Monday, June 28, 2010

At The Ballpark – Having A Whale Of A Time

As guests of Carl and his lovely wife, the bro and I attended the final crosstown game yesterday. As usual I like to observe and report on the unnatural sights and behavior that I encounter at live events. That’s when the amateur anthropologist in me comes out screaming.

After the tailgate we went to our assigned lower level 3rd baseline seats, which were very good. For the first 1 ½ innings the two rows in front of us were empty.

Suddenly, wearing a pink parachute this woman, her female friend and a guy took three of the four seats in front of us.

It was hard not to notice this enormous presence sitting right in front of me. Just how do people get this huge? Some blame it on genetics. I call it food addiction. Soon her boyfriend (of normal build) sat down and she moved farther to my left to sit with him minimizing some distraction. Before that the other guy had to lean forward because her ample side-flesh rolls spilled well over the armrests next to him. What armrests? Look hard. I would say click to enlarge but it's better not to.

We all love food but to what degree is one willing to sacrifice their appearance and health for an addiction to eating? Not to mention personal comfort and that of others near them, considering few things on this earth are built to accommodate a 400+ lb. frame. She made her 200+lb lady friend appear normal by comparison.

We witnessed firsthand how it’s done.

Some nachos honey?

How about some more nachos sweety?

Would you like some cheese and sausage pizza?

This woman was eating constantly, I never saw her wothout food for almost three hours. Someone was bringing her greasy ballpark trash food one sloppy plastic dish after another. Fortunately I had an interest in the game on the field, enough that I did not capture every single high calorie consumable she shoved down her insatiable pie-hole between innings.

There’s more to come from me on the game and tailgating. This subject is one I felt like sharing first. I know Carl has some interesting and unusual observations as well.


Dan from Madison said...

oy vey.

Mark said...

Nom nom nom

Snakeye said...

Wow... in the words of the dude in all the Adam Sandler movies, "That's a HUGE BITCH!"

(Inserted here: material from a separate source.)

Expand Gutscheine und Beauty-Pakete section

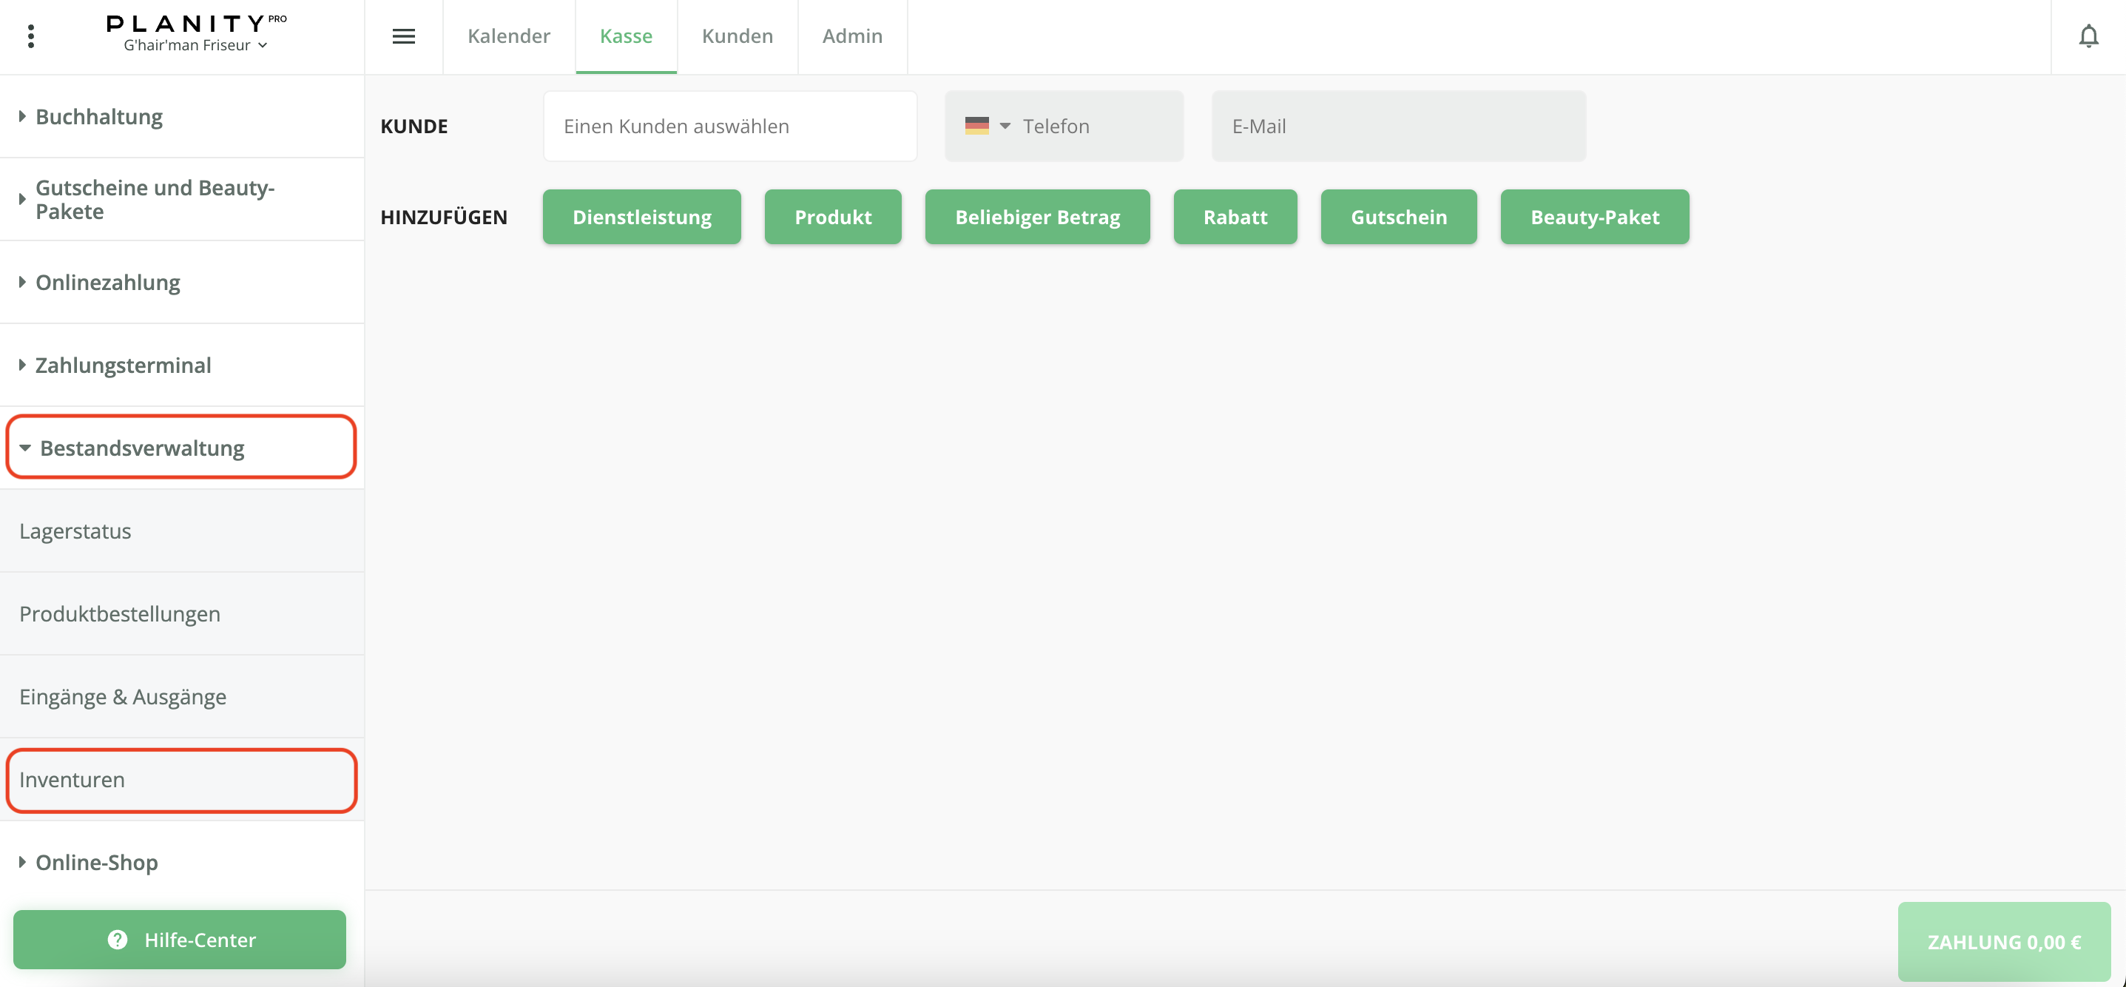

Terry from Crown Point said...

She needs to go on the naked diet - where one can only eat while sitting in front of a mirror, naked. Alas, her mirrors are, my guess, very small. One can only hope she wakes up before it's too late.

Jonathan said...

I've seen this before. The husband/boyfriend is the designated feeder.

Anonymous said...

I don't give a shit what the rest of these assholes say--you're a fucking piece of garbage for taking creepy pictures and writing an entire blog about someone you don't know. You're a goddamn trashbag asshole. I dunno what the fuck's wrong with YOU and the rest of people who do this type of stuff. What do you get out of it? Really! If your joy comes from saying shitty things about people and taking pics just for hits, you might want to re-evaluate your life. You really didn't have to go this far.